さまざまな医療情報が簡単に手に入る時代。私たち国民も「正しい医療」にアクセスできるように、医療情報リテラシーを磨いていくことが求められています。これ以上ニセ医学の犠牲者が増えないことを切に願います。

【用語解説】PD-1
免疫チェックポイント分子の一つ。この分子の発見が、一部の肺がんや悪性黒色腫に効果が期待できるとされている、免疫チェックポイント阻害薬の開発につながった。

(*1) Skyler B. Johnson et al.
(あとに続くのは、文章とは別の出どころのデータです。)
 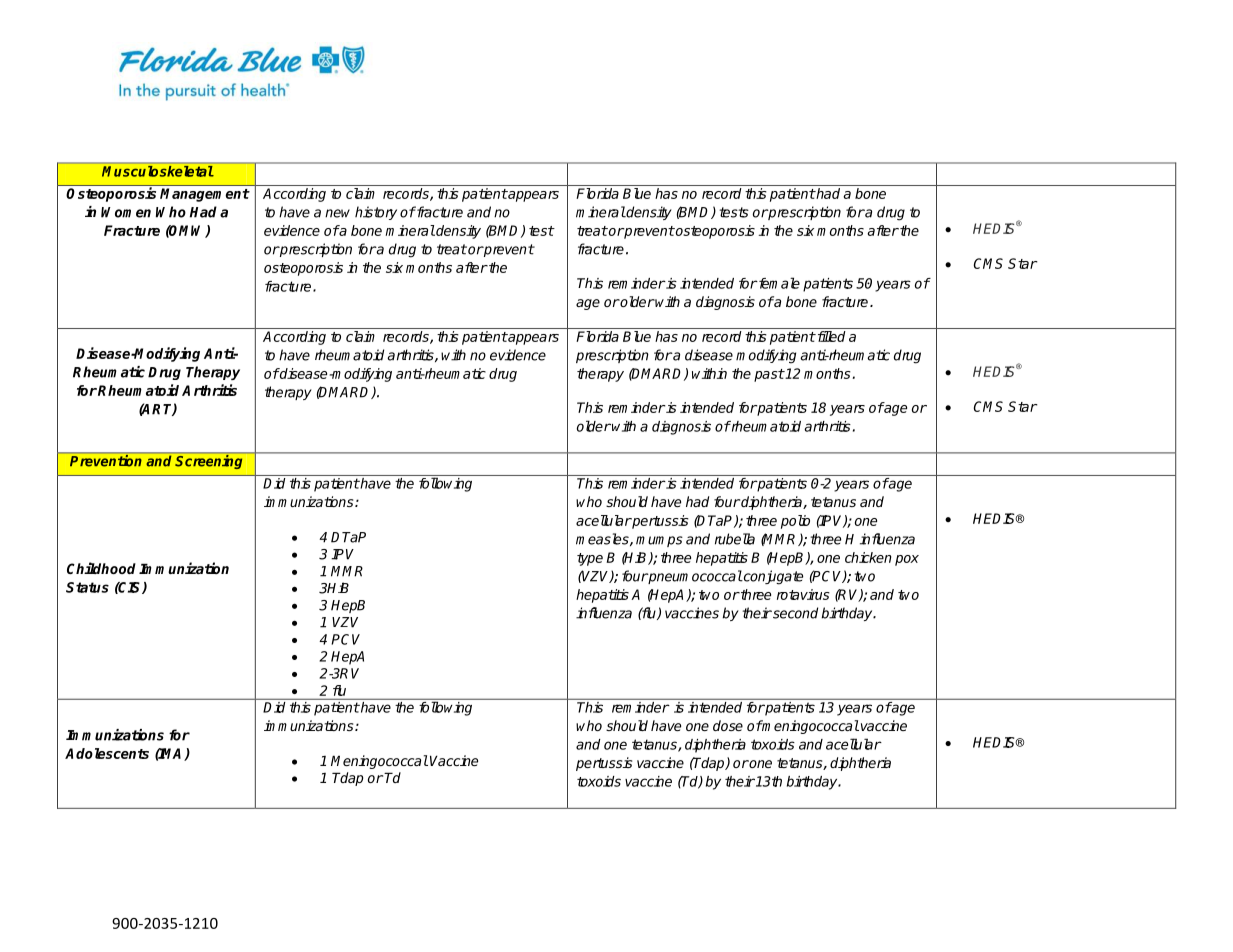 What do you see at coordinates (107, 753) in the document?
I see `Adolescents` at bounding box center [107, 753].
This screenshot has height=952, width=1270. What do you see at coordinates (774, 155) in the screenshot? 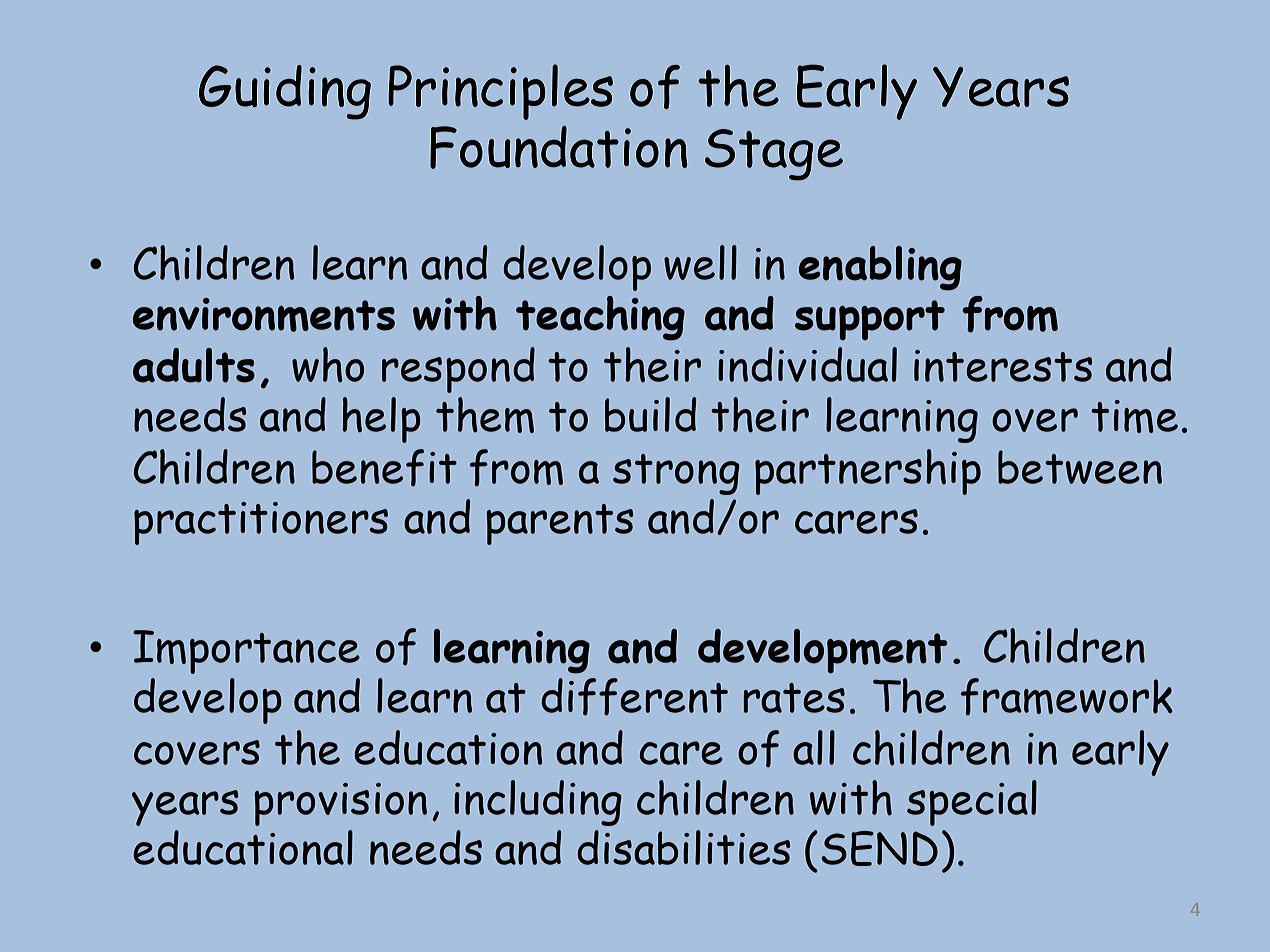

Use of Alternative Medicine for Cancer and Its Impact on Survival. JNCI. 2018 Jan 1;110(1):121-124. doi:10.1093/jnci/djx145.
(*2)Skyler B. Johnson et al. Complementary Medicine, Refusal of Conventional Cancer Therapy, and Survival Among Patients With Curable Cancers. JAMA Oncol. 2018;4(10):1375-1381. doi:10.1001/jamaoncol.2018.2487.